— WRITTEN EXERCISE —
Please print, unchanged, the data that begins with the line containing "Return (x, y) for each given word" and ends with the line containing "Minutes (208, 230)", both of those lines included. Omit the pictures from your answer.

— SOURCE MATERIAL —

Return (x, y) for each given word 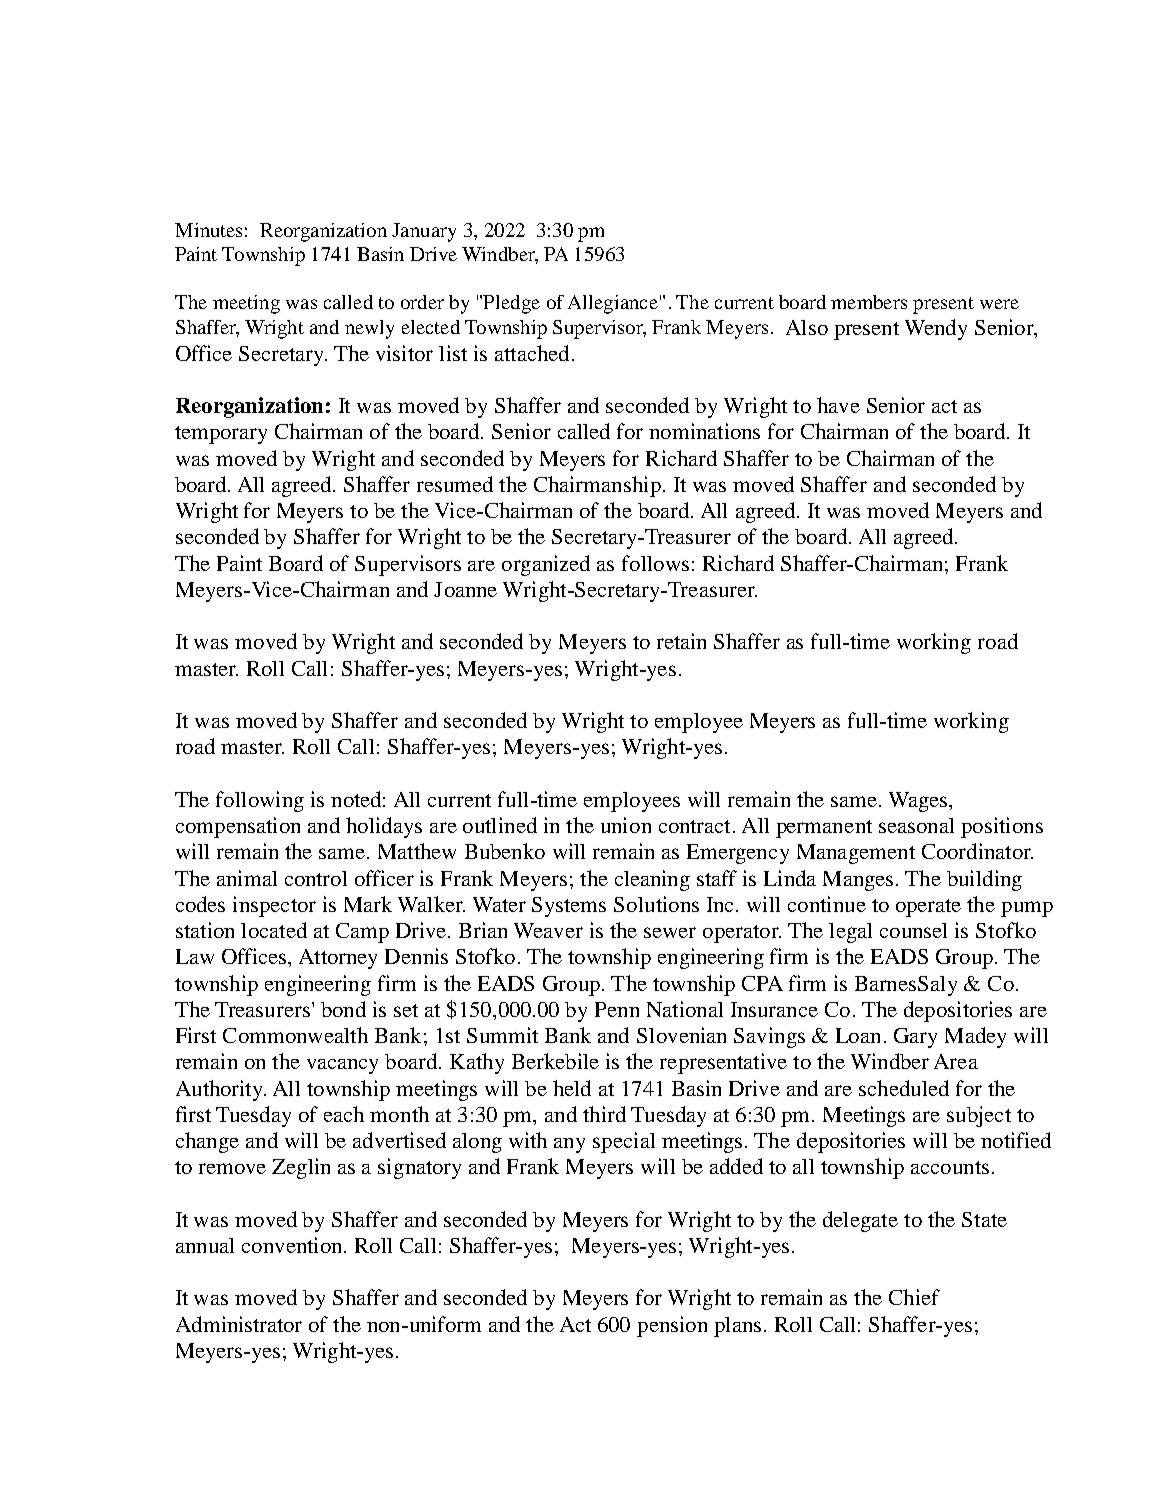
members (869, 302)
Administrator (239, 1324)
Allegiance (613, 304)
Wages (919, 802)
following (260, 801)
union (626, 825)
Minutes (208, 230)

==

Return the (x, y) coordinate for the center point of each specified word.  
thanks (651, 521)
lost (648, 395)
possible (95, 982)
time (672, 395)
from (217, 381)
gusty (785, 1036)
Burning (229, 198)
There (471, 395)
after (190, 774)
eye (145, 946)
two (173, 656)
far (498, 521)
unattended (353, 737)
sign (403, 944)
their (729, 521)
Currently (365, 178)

...

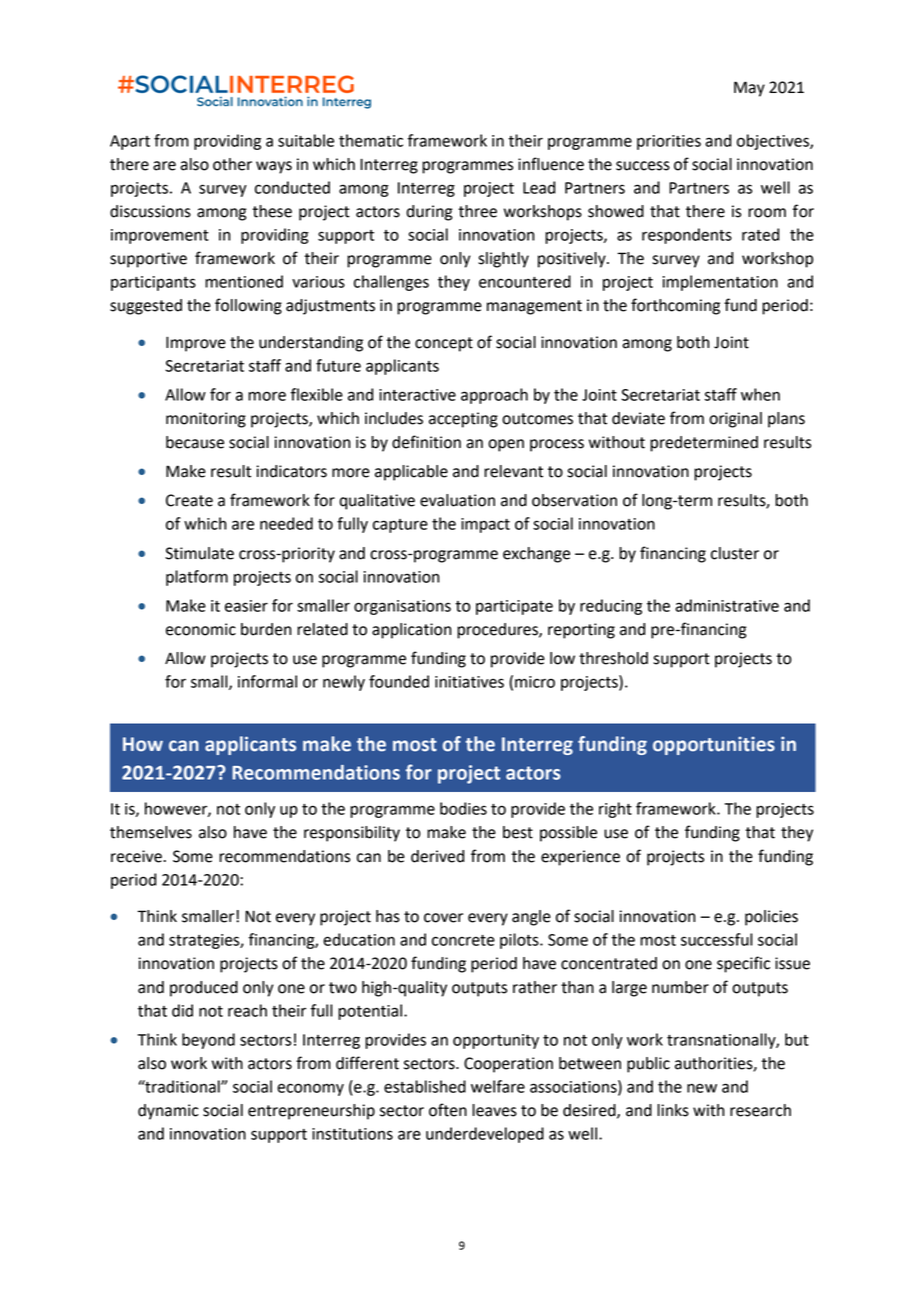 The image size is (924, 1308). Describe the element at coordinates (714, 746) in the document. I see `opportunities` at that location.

— PROBLEM SOLUTION —
Return (x, y) for each given word 
members (869, 302)
Administrator (239, 1324)
Allegiance (613, 304)
Wages (919, 802)
following (260, 801)
union (626, 825)
Minutes (208, 230)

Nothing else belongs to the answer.